▸ TEXT EXCERPT
- - - - -
Weekly D'rash on Parshat Shavuot


Shavuot, the Feast of Weeks, is this week. It begins Thursday evening and continues through Shabbat. I hope that you are signed up for the UMJC evening Zoom observance. It is free, but you must register to receive the private link at UMJC Tikkun Leil Shavuot Event.


Our Shavuot service will be on the second day of Shavuot, which will be during our regular Shabbat morning service. As you may know, pastor Gerald Murphy will be with us. We will also have a special Shavuot Oneg following the service.


Shavuot marks the end of the entire Passover season. We finish counting the Omer and celebrate covenant relationship. First, we celebrate the covenant at Sinai to be a nation of priests and a holy nation. Second, we celebrate the new covenant relationship with all who embrace the Messiah, which was ratified on Shavuot when the Ruach HaKodesh was poured out. You can read more about it in Acts 2.


Like almost all holidays, the original meaning was the presentation of an offering to give thanks for the harvest. This is actually the Torah portion that we read this Shabbat from Deuteronomy 15–16. The holiday evolved into giving thanks for the Torah. It is an opportunity to renew our covenant faithfulness to the calling of God and living the Torah way of life. As people who dwell in the new covenant reality, having received the Ruach HaKodesh through Messiah Yeshua, Shavuot is also an opportunity to renew and restore our relationship with God. In this way, Shavuot is not simply a holiday where we remember a past historical event, but a consecration of self to the present and a celebration of hope for the future.
- - - - -
▸ EXERCISE DETAILS
Continue the Shavuot text from the point where it stops. The lines that come next are not needed for anything here.

▸ SOURCE MATERIAL
- - - - -
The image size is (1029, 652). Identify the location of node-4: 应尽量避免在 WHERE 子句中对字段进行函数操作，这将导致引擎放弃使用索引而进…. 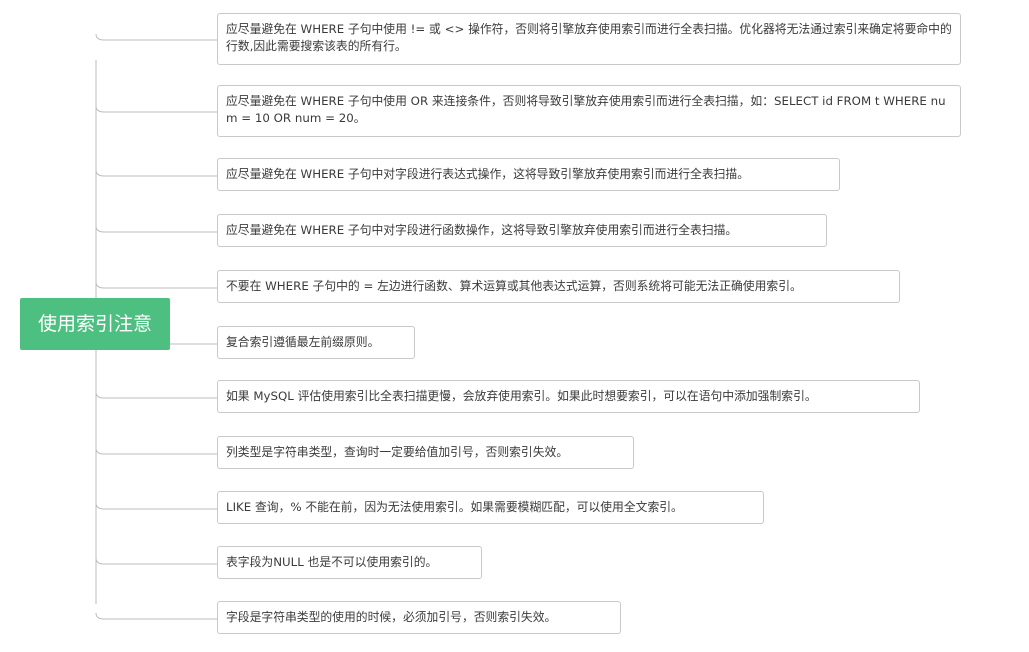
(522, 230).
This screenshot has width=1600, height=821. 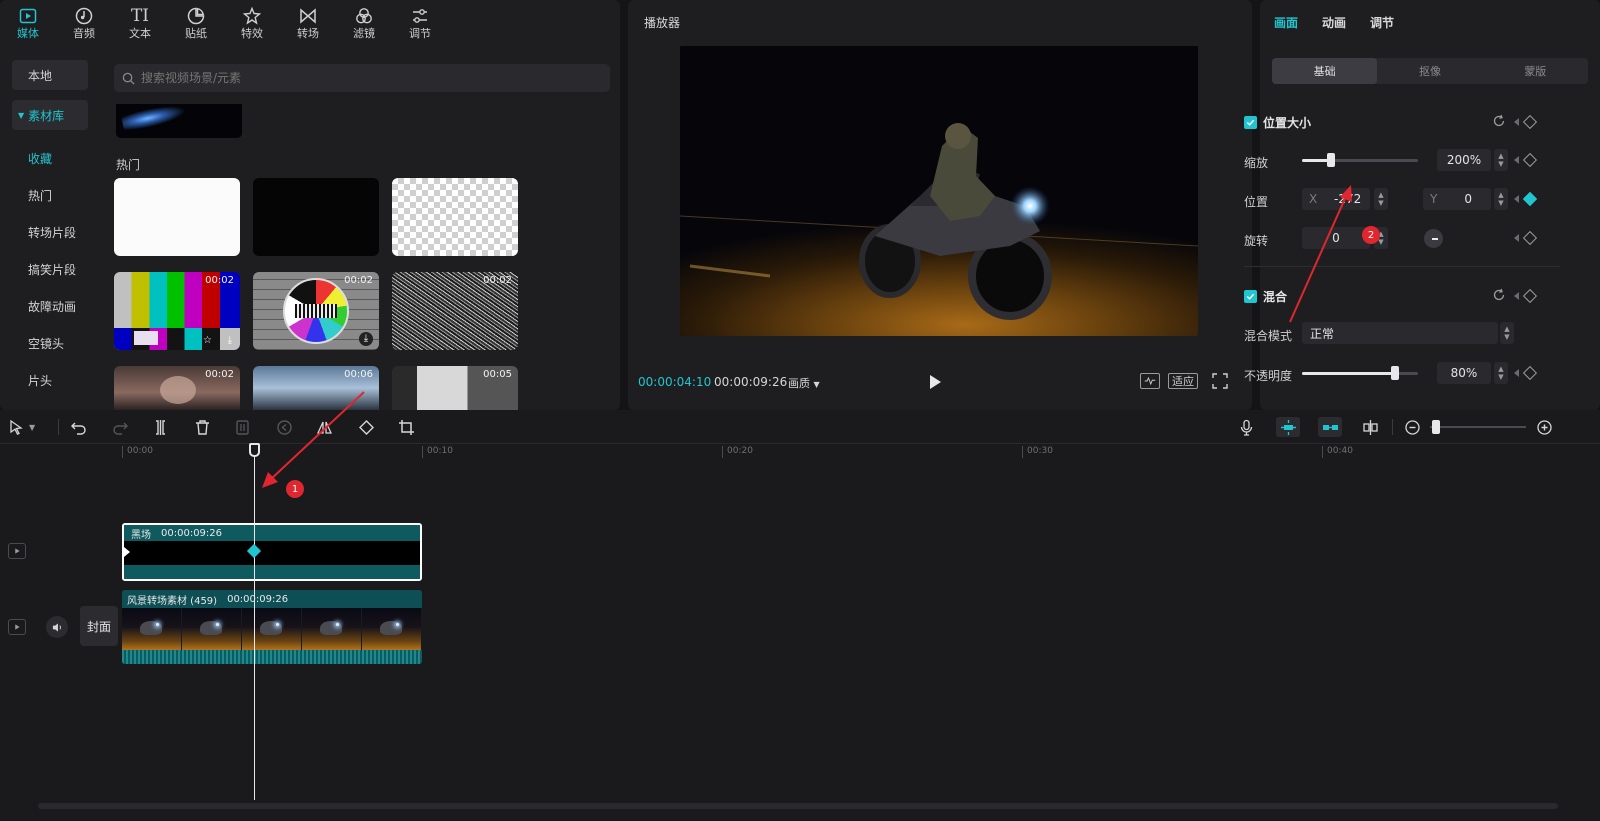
- - - - -
▸ REPLY TO THE TASK
Both the covenant at Sinai and the new covenant point to the present way of life but also to the future reality. At Sinai, Israel began to learn, understand, and walk under the kingship of God. When we receive Yeshua in our lives and enter the reality of Acts 2, we have the firstfruits of the Spirit (Rom. 8:23). We live today under the kingship of Messiah Yeshua with an understanding that there is a hope and a future. At Beth Messiah Congregation, we like to say that we experience Israel’s future today. This means unity of people groups, forgiveness, victory over sin, intimacy with God, spiritual empowerment, and a life of loyal love and mercy. Let us move forward in experiencing the future today—and look forward to the ultimate reality of the World to Come when Yeshua returns. Several passages come to mind that remind us of the future and present hope.


The haftarah portion for this week comes from the Book of Habakkuk and pertains to this idea of looking forward to the future. The end of the book is a great word of hope and resiliency: “Though the fig tree does not blossom, and there is no yield on the vines; though the olive crop fail, and the fields produce no food; though the flock is cut off from the fold, and there is no cattle in the stalls. Yet will I triumph in ADONAI, I will rejoice in the God of my salvation! ADONAI my Lord, is my strength. He has made my feet like a deer’s, and will make me walk on my high places. For the choir director: On my stringed instruments” (Hab. 3:17–19). Habakkuk realizes that there will be a day of vindication, even if he does not see it today. He can stand on the firm footing of hope!


A second passage is in the New Covenant Scriptures: Phil. 2:1–5. “Therefore, if there is any encouragement in Messiah, if there is any comfort of love, if there is any fellowship of the Ruach, if there is any mercy and compassion, then make my joy complete by being of the same mind, having the same love, united in spirit, with one purpose. Do nothing out of selfishness or conceit, but with humility consider others as more important than yourselves, looking out not only for your own interests but also for the interests of others.”


This is how we are to live in the presence of the future today. On Shavuot, we celebrate the encouragement, comfort, fellowship, mercy, and compassion of the new covenant reality by living in such a way that demonstrates love for the other. As we wait for the redemption of our bodies, let us recommit ourselves to a godly, Messianic way of life on Shavuot!